Problem to solve
In the part of the records below that opens with the line containing "Given: Toggle the" and runs through the end of the records, replace "Where should I click to" with "Where do I click to". Give that part again with nothing else changed.

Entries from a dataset
◇ ◇ ◇

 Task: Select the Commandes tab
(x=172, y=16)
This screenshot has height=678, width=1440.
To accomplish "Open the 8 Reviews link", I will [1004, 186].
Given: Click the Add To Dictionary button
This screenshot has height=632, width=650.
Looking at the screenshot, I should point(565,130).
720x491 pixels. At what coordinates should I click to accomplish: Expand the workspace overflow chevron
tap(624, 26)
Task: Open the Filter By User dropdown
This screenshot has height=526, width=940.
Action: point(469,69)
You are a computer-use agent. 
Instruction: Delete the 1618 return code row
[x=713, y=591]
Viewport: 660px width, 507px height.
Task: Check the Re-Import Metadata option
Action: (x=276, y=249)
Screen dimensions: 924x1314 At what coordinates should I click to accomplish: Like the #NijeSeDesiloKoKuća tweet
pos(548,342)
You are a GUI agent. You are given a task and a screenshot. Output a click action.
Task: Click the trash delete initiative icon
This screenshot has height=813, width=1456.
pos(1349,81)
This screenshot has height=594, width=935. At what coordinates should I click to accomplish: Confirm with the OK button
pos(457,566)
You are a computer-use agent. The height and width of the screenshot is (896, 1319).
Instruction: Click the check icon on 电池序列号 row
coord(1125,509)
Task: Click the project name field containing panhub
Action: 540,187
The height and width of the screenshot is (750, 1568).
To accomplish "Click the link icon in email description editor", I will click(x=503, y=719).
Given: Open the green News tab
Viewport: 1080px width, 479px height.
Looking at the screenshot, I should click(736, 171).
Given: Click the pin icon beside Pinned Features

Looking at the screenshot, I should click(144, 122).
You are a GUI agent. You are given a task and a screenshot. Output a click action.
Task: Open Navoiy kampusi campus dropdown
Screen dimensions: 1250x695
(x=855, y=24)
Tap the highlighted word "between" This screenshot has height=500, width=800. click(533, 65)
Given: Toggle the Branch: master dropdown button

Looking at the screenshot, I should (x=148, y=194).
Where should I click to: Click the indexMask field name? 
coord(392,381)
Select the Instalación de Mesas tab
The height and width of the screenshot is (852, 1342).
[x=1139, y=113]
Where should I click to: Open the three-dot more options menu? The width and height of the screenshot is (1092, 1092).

◇ ◇ ◇

Full output
Given: Toggle the Branch: master dropdown button

Looking at the screenshot, I should (x=148, y=194).
Where do I click to: Click the indexMask field name? 
coord(392,381)
Select the Instalación de Mesas tab
The height and width of the screenshot is (852, 1342).
[x=1139, y=113]
Where do I click to: Open the three-dot more options menu? The width and height of the screenshot is (1092, 1092).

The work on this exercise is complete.